(Dataset entries)
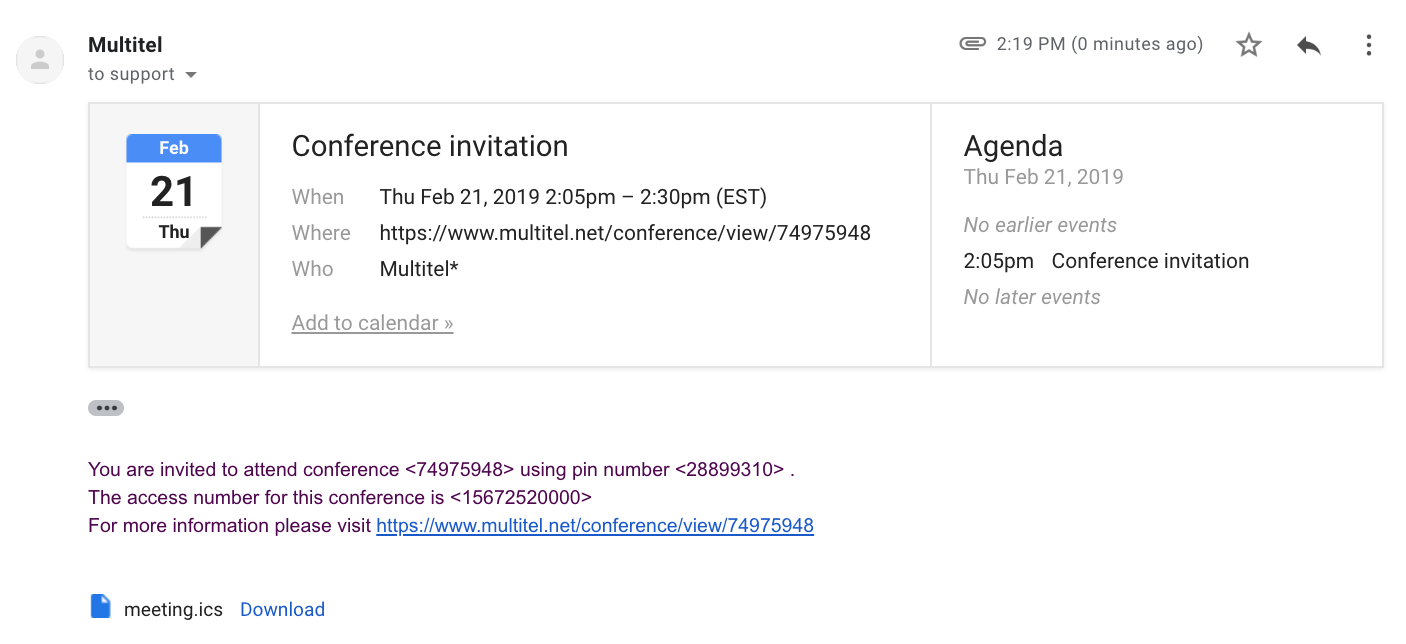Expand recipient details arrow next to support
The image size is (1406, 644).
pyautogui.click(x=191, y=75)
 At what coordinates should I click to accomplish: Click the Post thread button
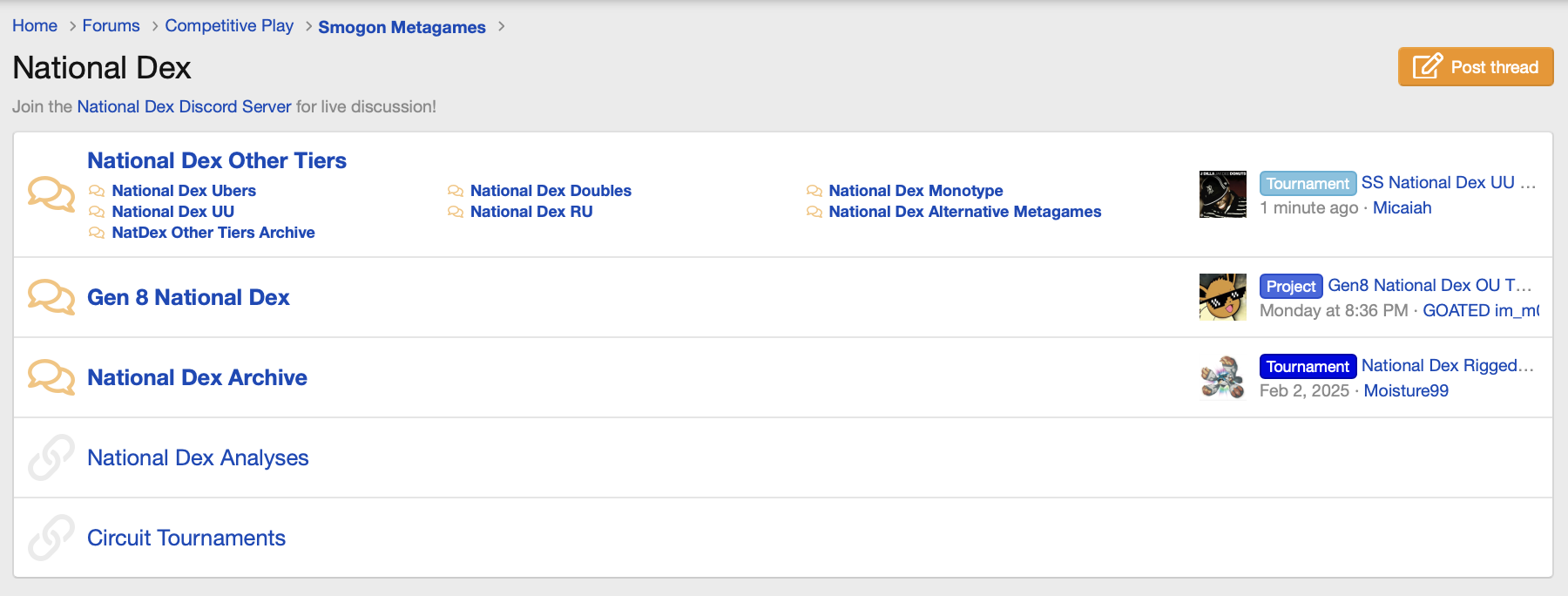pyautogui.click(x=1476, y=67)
==
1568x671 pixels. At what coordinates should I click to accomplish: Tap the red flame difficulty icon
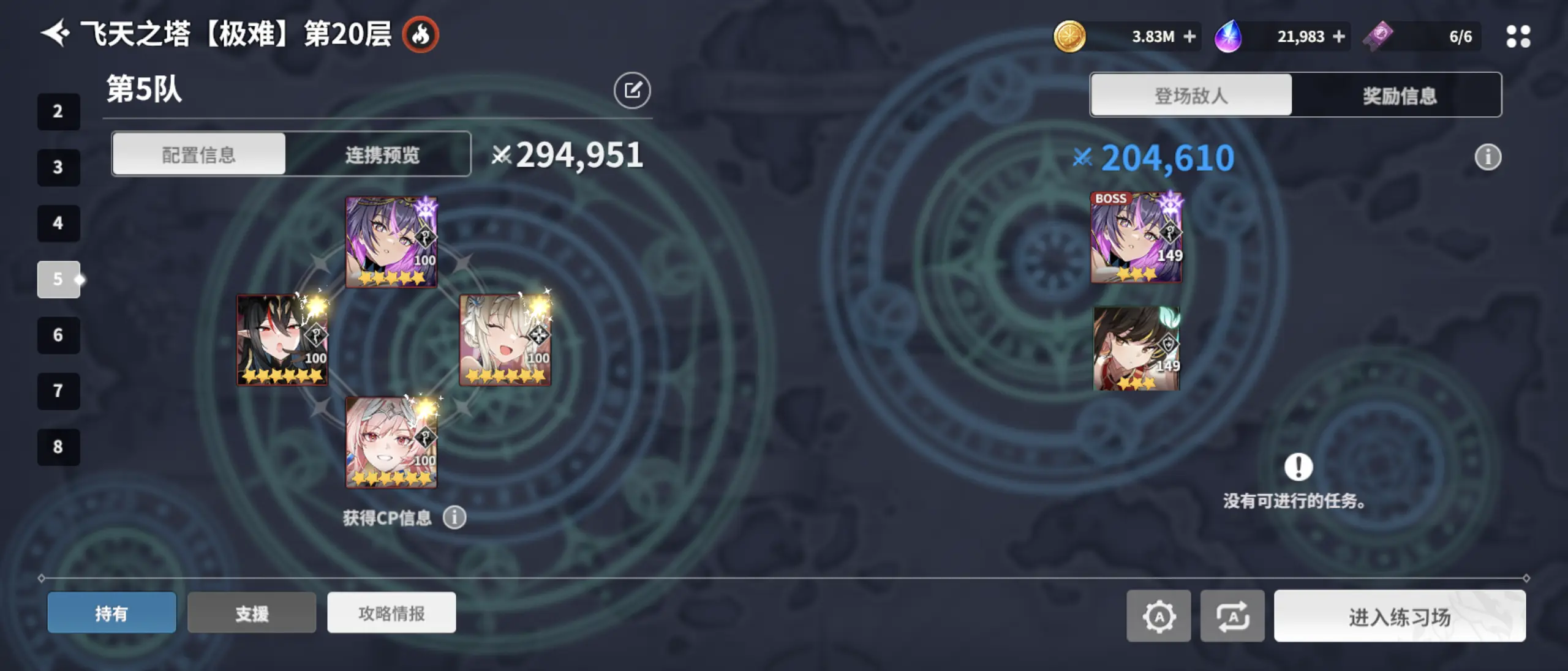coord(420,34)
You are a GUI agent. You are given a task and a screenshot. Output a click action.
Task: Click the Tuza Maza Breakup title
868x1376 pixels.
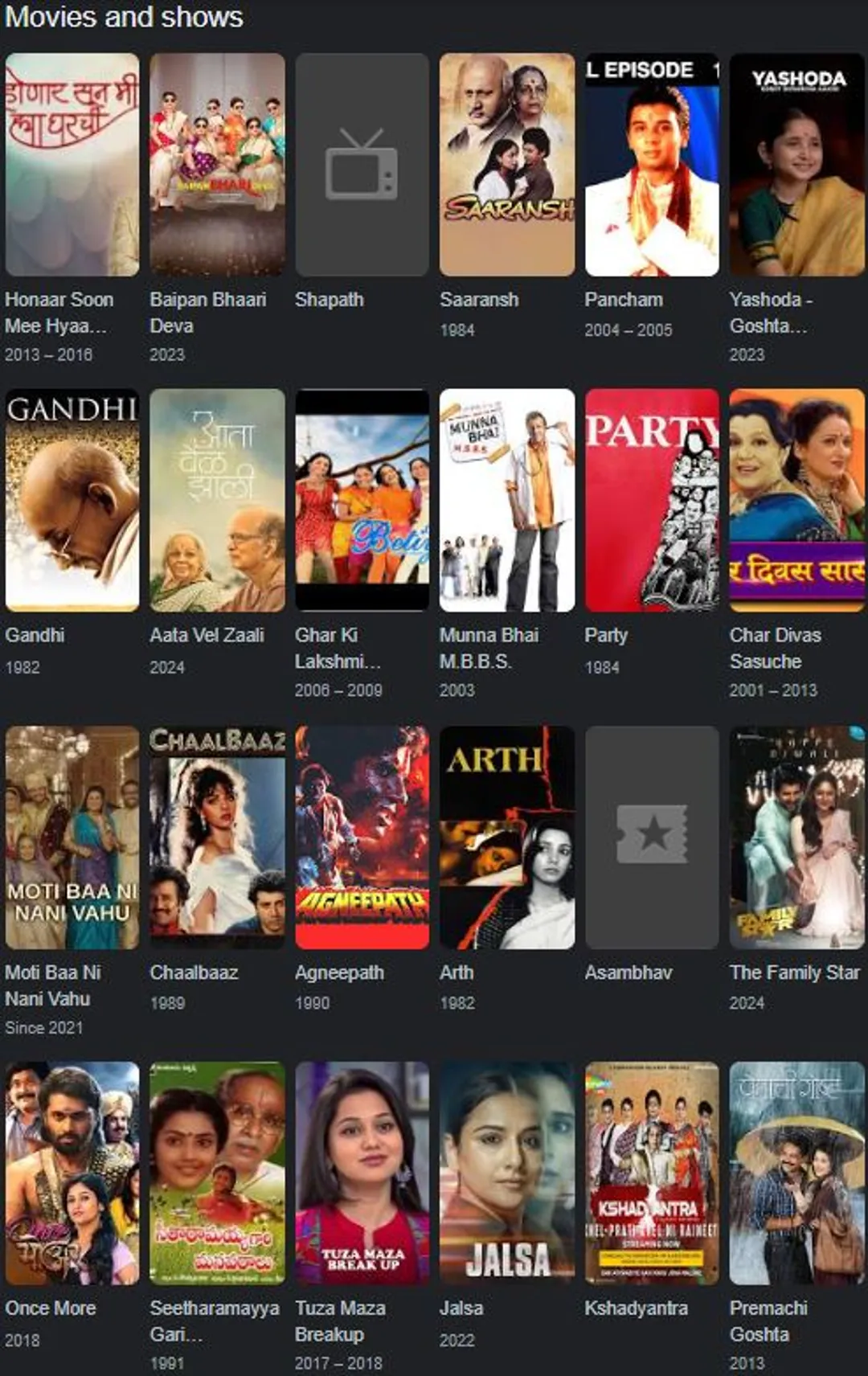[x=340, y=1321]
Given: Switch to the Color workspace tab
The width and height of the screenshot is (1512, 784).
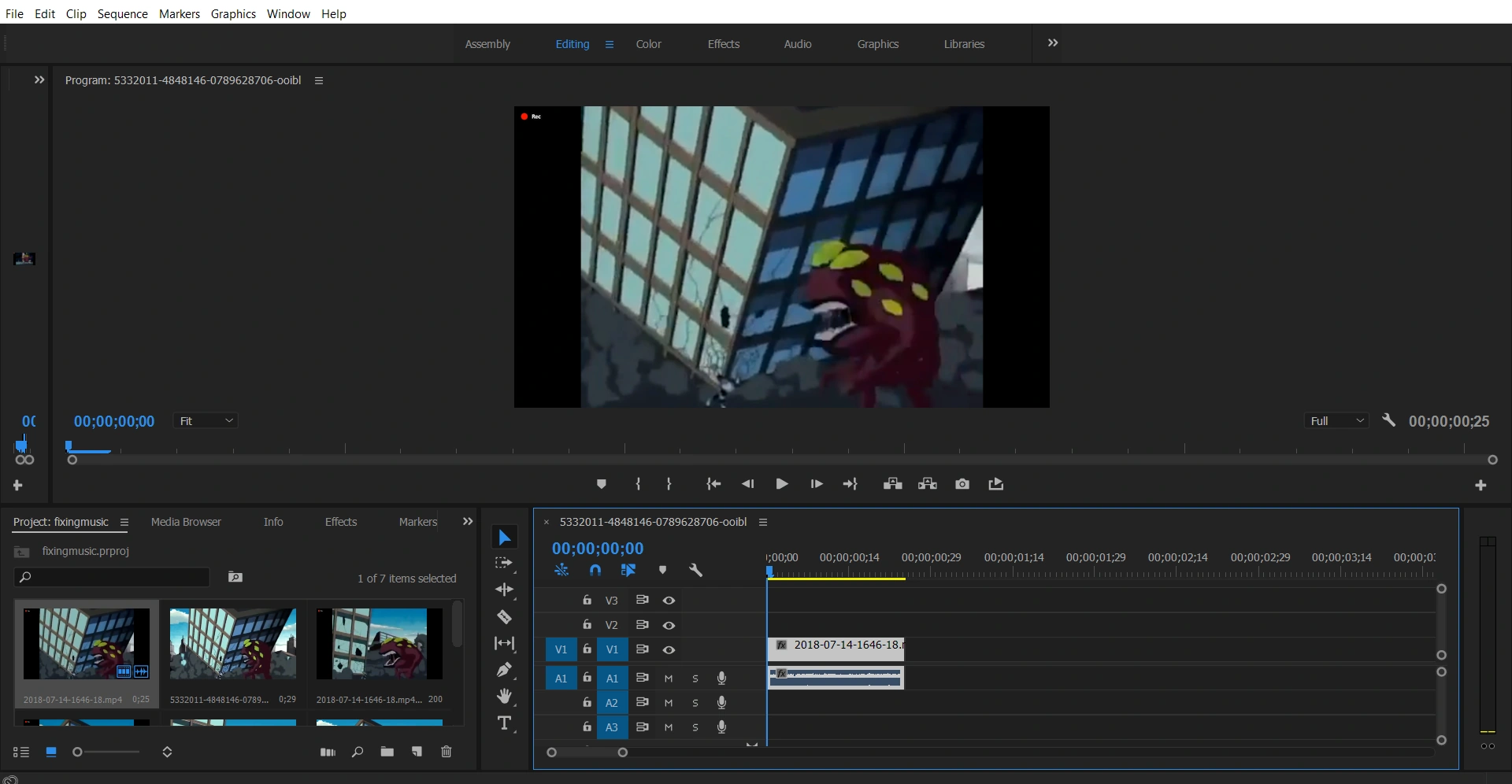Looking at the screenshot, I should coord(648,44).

• _What the task asks_
Write out, word for word, the stretch of entries that begins at the line with "1568x671 pixels. At" and ends at the line with "Task: Click the Tuza Maza Breakup title". Pictures do not belong in it.

• _Response to this task_
1568x671 pixels. At what coordinates should I click to accomplish: Tap the red flame difficulty icon
coord(420,34)
You are a GUI agent. You are given a task and a screenshot. Output a click action.
Task: Click the Tuza Maza Breakup title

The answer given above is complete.